Every time I watch/hear Bruce talk, I get two opposite reactions, he is describing a world that every conspiracy theorist has told me to be intimately scared of at a fundamental level, and yet he makes me want it. Want it at such a level that I wonder why it isn't here already.
thx for the Jello Biafra ref; that inspired about an hour of watching cool JB clips on youtube.
Another supercool moment from the conference footage: During Bill Moggridge's talk on (history/origins of) interaction design, he shows a video clip of Bill Verplank explaining interaction design while sketching out his explanation - brilliant - at about 23:40
Well, I know where the next 2-3 hours are going. It had somehow never occurred to me that I might be able to watch Jello Biafra on youtube.
'Innovationsforum Interaktionsdesign' We must stop this relentless war against the spacecharacter, the Dutch and Germans will soon encirclethe earth with their insidiousplan unless westopthem ohononononono
Wow; am I the only one who couldn't make it past his delivery style?

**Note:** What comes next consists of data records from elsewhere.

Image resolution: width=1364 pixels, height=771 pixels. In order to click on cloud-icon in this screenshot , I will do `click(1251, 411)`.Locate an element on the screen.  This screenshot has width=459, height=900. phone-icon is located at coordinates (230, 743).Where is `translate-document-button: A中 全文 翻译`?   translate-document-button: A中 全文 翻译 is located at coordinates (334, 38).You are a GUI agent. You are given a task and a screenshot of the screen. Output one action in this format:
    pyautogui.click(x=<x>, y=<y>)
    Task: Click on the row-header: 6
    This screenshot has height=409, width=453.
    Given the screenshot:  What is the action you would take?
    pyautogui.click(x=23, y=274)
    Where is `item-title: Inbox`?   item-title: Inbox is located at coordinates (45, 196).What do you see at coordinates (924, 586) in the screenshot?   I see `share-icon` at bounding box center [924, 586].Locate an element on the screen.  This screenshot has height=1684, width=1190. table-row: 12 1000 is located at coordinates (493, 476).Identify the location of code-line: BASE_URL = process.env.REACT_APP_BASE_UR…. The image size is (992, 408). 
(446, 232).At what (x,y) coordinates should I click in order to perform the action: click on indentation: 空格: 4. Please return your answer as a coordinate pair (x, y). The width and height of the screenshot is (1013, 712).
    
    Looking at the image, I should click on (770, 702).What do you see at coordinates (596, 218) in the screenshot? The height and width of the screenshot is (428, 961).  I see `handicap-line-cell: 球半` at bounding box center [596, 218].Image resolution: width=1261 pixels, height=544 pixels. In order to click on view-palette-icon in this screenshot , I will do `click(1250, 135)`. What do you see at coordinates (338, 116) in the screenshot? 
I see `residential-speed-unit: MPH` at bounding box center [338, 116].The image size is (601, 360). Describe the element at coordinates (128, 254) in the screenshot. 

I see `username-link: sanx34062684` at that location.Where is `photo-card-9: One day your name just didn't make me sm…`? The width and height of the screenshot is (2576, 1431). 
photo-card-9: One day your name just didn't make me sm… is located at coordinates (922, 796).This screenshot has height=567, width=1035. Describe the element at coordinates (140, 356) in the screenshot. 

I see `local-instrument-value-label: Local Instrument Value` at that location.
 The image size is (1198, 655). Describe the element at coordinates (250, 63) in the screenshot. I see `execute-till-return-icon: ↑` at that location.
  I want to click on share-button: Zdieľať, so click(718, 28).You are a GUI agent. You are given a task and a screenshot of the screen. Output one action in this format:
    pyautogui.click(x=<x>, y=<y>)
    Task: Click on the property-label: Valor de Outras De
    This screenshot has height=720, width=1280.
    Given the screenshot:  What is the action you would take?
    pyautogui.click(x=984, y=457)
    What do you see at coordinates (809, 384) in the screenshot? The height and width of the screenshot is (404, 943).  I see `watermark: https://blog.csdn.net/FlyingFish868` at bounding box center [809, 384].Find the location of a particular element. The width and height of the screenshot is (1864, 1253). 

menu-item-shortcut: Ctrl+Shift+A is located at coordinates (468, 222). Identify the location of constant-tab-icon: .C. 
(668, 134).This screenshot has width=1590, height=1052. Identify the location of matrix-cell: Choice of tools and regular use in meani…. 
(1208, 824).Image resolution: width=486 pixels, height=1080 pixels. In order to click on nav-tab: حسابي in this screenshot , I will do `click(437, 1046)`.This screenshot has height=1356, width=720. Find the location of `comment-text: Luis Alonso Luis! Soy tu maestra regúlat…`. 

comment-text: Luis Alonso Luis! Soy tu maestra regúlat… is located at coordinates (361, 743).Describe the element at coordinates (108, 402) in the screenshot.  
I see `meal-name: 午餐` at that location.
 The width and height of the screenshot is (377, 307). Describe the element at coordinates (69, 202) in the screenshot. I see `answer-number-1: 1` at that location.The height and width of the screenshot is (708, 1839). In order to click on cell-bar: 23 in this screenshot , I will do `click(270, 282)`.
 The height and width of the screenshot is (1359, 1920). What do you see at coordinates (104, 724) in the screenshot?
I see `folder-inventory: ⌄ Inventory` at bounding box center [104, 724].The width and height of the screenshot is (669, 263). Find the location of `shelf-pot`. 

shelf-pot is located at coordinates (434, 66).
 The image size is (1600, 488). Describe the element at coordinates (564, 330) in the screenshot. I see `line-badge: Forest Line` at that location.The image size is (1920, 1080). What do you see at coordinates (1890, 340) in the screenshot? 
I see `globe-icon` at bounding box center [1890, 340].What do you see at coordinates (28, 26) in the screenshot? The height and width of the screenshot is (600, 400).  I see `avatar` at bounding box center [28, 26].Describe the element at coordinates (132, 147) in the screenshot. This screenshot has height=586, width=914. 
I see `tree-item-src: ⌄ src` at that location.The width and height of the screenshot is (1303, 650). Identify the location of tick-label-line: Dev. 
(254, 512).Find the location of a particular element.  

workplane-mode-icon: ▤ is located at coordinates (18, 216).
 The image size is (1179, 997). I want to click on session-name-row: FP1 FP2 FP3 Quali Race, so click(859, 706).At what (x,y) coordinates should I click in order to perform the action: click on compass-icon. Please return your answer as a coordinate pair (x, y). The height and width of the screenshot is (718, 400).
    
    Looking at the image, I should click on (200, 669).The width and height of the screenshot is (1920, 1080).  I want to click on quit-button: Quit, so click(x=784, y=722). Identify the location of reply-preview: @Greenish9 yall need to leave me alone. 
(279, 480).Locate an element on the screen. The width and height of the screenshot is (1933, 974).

It's like hearing a semiotics professor talk about digital media using a made-up vocabulary while doing a Harry Caray impression. Somebody should totally invent a sketch comedy character based on him. It'd be like the futurist media guru version of Pootie Tang.
@UltraBob +1
@SuperElectric: all those that have mentioned Jello Biafra here know exactly what you are talking about. It's can be unnerving and a real struggle. BUT, wow, is it worth it. Same goes with Jello.
His weird speech may be the reason Sterling became a writer in the first place. You know, bullies making fun of him in school, not getting any dates, etc. If he could speak like Jame Earl Jones, he probably wouldn't have become the quintessential ubernerd.
I just want to say, for the record:
Bruce Sterling is a brilliant visionary, and I agree with almost everything he says here.
But he is totally wrong about augmented reality. Why the fuck do I want to pull out my cell phone and point it at my toothbrush while pushing the "tell me more" button, then read the information on that crappy, tiny screen?
I want to just point at the toothbrush with the "tell me more" gesture, and see the "more" on a (nearly) full vision display apparently floating in the air, possibly with a cursor overlaid for my hand so I can scroll around & click stuff.
Also, more importantly, when someone walking towards me is a known mugger, or the guy in the car in front of me is a known drunk driver, I want to just see the warning. I *do not* want to hear an alarm on my cell phone, pull it out, & wave it around looking for the thing that triggered the alert.
If pulling out a cell phone and fiddling with the buttons & displays is so keen, why is everyone buying bluetooth earpieces?